Por Francois Murphy e Parisa Hafezi e John Irish

VIENA (Reuters) – Diplomatas da União Europeia, Irã e Rússia pareceram otimistas à medida que Irã e potências mundiais tiveram suas primeiras conversas em cinco meses nesta segunda-feira para tentar salvar seu acordo nuclear de 2015, apesar de o governo iraniano assumir uma posição dura em público que potências ocidentais disseram que não funcionaria.

Diplomatas dizem que o tempo está acabando para ressuscitar o pacto, que o então presidente norte-americano Donald Trump abandonou em 2018, irritando o Irã e desanimando Reino Unido, China, França, Alemanha e Rússia, as outras potências envolvidas.
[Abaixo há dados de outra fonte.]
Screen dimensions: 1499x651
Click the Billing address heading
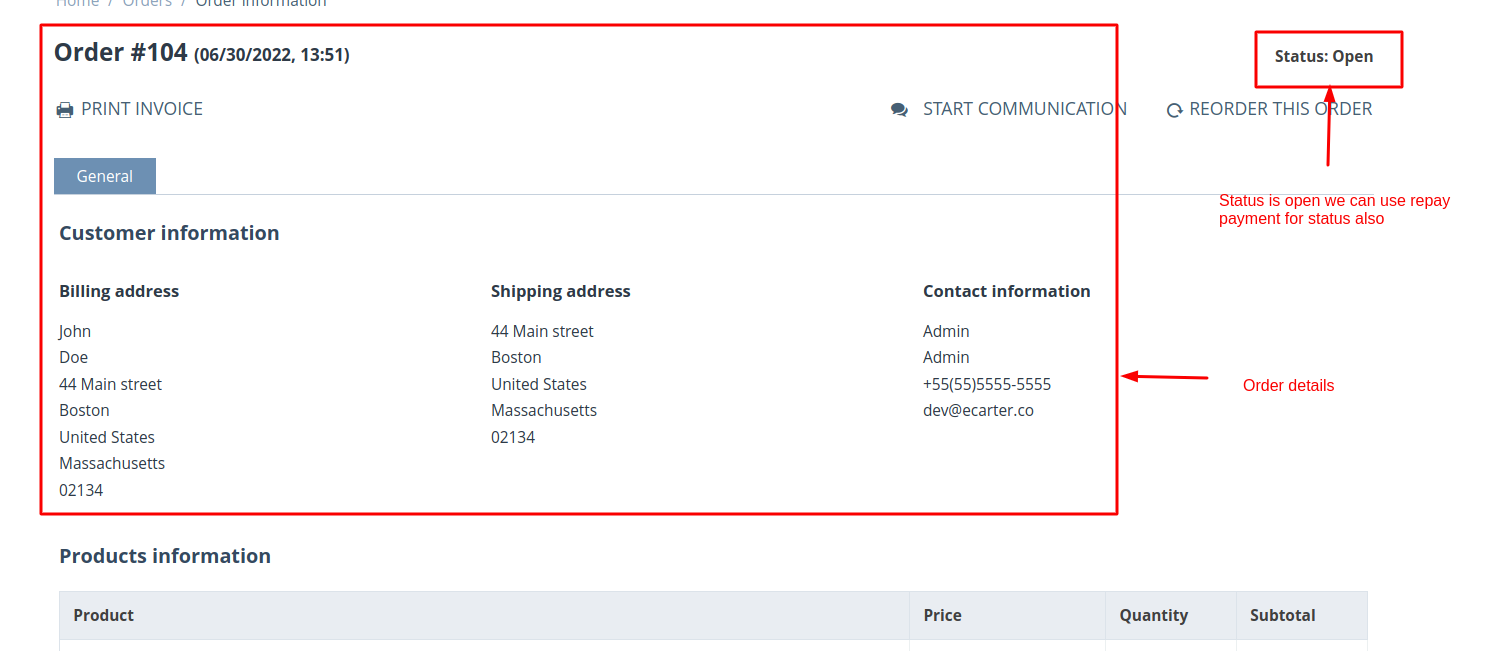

Os delegados de UE, Irã e Rússia nas negociações ofereceram uma avaliação otimista depois que a nova rodada começou com uma reunião das partes remanescentes do acordo, sem os Estados Unidos –que o Irã se recusa a se encontrar cara a cara.

“Me sinto extremamente positivo sobre o que vi hoje”, disse Enrique Mora, autoridade da UE que presidiu as negociações, após a reunião, a sétima rodada de conversas a fim de reviver o acordo que fez com que o Irã limitasse seu programa de enriquecimento de urânio em troca de alívio das sanções econômicas dos EUA, UE e ONU.

A reunião em Viena encerrou um hiato prolongado provocado pela eleição em junho do linha-dura Ebrahim Raisi. Na prática, as conversas são negociações indiretas entre Teerã e Washington, com outras autoridades atuando como intermediárias entre os dois lados.

A equipe de negociação de Teerã faz exigências que diplomatas norte-americanos e europeus consideram fantasiosas, dizem diplomatas ocidentais.

O Irã adota uma posição inflexível, exigindo a suspensão de todas as sanções dos EUA e da União Europeia impostas desde 2017, inclusive aquelas sem relação com o programa nuclear do Irã, por meio de um processo verificável.

O principal negociador da República Islâmica também disse que os Estados Unidos e seus aliados ocidentais devem oferecer garantias ao Irã de que nenhuma nova sanção será imposta no futuro.